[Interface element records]
::::

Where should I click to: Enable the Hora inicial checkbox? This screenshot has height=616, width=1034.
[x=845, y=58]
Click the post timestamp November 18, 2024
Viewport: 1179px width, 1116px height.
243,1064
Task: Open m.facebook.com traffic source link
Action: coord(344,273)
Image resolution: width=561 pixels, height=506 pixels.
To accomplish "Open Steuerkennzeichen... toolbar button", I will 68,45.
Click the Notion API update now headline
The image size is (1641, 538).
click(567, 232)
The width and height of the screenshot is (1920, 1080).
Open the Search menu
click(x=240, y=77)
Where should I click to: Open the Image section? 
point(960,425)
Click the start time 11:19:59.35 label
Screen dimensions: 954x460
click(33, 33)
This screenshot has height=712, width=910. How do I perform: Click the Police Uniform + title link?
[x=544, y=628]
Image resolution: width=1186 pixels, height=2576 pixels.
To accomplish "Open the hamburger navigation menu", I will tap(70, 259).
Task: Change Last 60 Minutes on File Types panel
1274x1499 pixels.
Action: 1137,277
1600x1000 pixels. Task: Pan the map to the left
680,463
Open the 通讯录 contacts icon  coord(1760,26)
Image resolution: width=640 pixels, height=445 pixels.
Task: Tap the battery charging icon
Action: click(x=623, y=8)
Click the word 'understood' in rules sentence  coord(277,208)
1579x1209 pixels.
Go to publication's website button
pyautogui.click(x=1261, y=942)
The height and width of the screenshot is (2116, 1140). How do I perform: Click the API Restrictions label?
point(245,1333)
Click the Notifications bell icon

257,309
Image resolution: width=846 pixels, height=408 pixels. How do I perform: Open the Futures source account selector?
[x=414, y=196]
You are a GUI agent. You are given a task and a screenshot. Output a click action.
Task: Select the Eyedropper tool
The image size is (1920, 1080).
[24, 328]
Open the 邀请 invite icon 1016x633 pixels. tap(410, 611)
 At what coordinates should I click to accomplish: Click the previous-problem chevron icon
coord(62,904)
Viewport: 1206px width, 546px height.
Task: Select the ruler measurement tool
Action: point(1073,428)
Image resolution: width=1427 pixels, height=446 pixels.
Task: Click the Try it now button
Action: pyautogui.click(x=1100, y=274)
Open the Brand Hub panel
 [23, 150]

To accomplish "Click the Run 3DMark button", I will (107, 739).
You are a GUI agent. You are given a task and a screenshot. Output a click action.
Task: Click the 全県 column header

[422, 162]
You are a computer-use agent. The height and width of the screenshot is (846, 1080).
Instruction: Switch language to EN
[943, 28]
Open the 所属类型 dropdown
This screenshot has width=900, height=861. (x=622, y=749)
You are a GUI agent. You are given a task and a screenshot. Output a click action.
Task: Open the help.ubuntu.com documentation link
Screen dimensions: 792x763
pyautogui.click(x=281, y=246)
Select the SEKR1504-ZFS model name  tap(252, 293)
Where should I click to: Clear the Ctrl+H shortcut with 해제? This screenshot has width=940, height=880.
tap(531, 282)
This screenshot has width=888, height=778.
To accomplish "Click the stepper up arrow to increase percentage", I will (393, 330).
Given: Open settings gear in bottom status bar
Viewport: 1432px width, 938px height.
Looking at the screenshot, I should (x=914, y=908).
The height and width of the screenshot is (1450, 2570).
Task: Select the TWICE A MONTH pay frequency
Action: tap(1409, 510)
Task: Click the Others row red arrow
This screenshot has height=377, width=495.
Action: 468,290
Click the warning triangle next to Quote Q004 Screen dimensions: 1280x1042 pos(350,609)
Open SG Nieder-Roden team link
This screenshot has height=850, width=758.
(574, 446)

::::

■ **WHAT IS NEEDED**
Pull every line from the listing above and reproduce each one verbatim.

■ **REPLY TO THE EXERCISE**
Where should I click to: Enable the Hora inicial checkbox? This screenshot has height=616, width=1034.
[x=845, y=58]
Click the post timestamp November 18, 2024
Viewport: 1179px width, 1116px height.
243,1064
Task: Open m.facebook.com traffic source link
Action: coord(344,273)
Image resolution: width=561 pixels, height=506 pixels.
To accomplish "Open Steuerkennzeichen... toolbar button", I will 68,45.
Click the Notion API update now headline
The image size is (1641, 538).
click(567, 232)
The width and height of the screenshot is (1920, 1080).
Open the Search menu
click(x=240, y=77)
Where should I click to: Open the Image section? 
point(960,425)
Click the start time 11:19:59.35 label
Screen dimensions: 954x460
click(33, 33)
This screenshot has height=712, width=910. How do I perform: Click the Police Uniform + title link?
[x=544, y=628]
Image resolution: width=1186 pixels, height=2576 pixels.
To accomplish "Open the hamburger navigation menu", I will tap(70, 259).
Task: Change Last 60 Minutes on File Types panel
1274x1499 pixels.
Action: 1137,277
1600x1000 pixels. Task: Pan the map to the left
680,463
Open the 通讯录 contacts icon  coord(1760,26)
Image resolution: width=640 pixels, height=445 pixels.
Task: Tap the battery charging icon
Action: click(x=623, y=8)
Click the word 'understood' in rules sentence  coord(277,208)
1579x1209 pixels.
Go to publication's website button
pyautogui.click(x=1261, y=942)
The height and width of the screenshot is (2116, 1140). How do I perform: Click the API Restrictions label?
point(245,1333)
Click the Notifications bell icon

257,309
Image resolution: width=846 pixels, height=408 pixels. How do I perform: Open the Futures source account selector?
[x=414, y=196]
You are a GUI agent. You are given a task and a screenshot. Output a click action.
Task: Select the Eyedropper tool
The image size is (1920, 1080).
[24, 328]
Open the 邀请 invite icon 1016x633 pixels. tap(410, 611)
 At what coordinates should I click to accomplish: Click the previous-problem chevron icon
coord(62,904)
Viewport: 1206px width, 546px height.
Task: Select the ruler measurement tool
Action: point(1073,428)
Image resolution: width=1427 pixels, height=446 pixels.
Task: Click the Try it now button
Action: pyautogui.click(x=1100, y=274)
Open the Brand Hub panel
 [23, 150]

To accomplish "Click the Run 3DMark button", I will (107, 739).
You are a GUI agent. You are given a task and a screenshot. Output a click action.
Task: Click the 全県 column header

[422, 162]
You are a computer-use agent. The height and width of the screenshot is (846, 1080).
Instruction: Switch language to EN
[943, 28]
Open the 所属类型 dropdown
This screenshot has width=900, height=861. (x=622, y=749)
You are a GUI agent. You are given a task and a screenshot. Output a click action.
Task: Open the help.ubuntu.com documentation link
Screen dimensions: 792x763
pyautogui.click(x=281, y=246)
Select the SEKR1504-ZFS model name  tap(252, 293)
Where should I click to: Clear the Ctrl+H shortcut with 해제? This screenshot has width=940, height=880.
tap(531, 282)
This screenshot has width=888, height=778.
To accomplish "Click the stepper up arrow to increase percentage", I will (393, 330).
Given: Open settings gear in bottom status bar
Viewport: 1432px width, 938px height.
Looking at the screenshot, I should (x=914, y=908).
The height and width of the screenshot is (1450, 2570).
Task: Select the TWICE A MONTH pay frequency
Action: tap(1409, 510)
Task: Click the Others row red arrow
This screenshot has height=377, width=495.
Action: 468,290
Click the warning triangle next to Quote Q004 Screen dimensions: 1280x1042 pos(350,609)
Open SG Nieder-Roden team link
This screenshot has height=850, width=758.
(574, 446)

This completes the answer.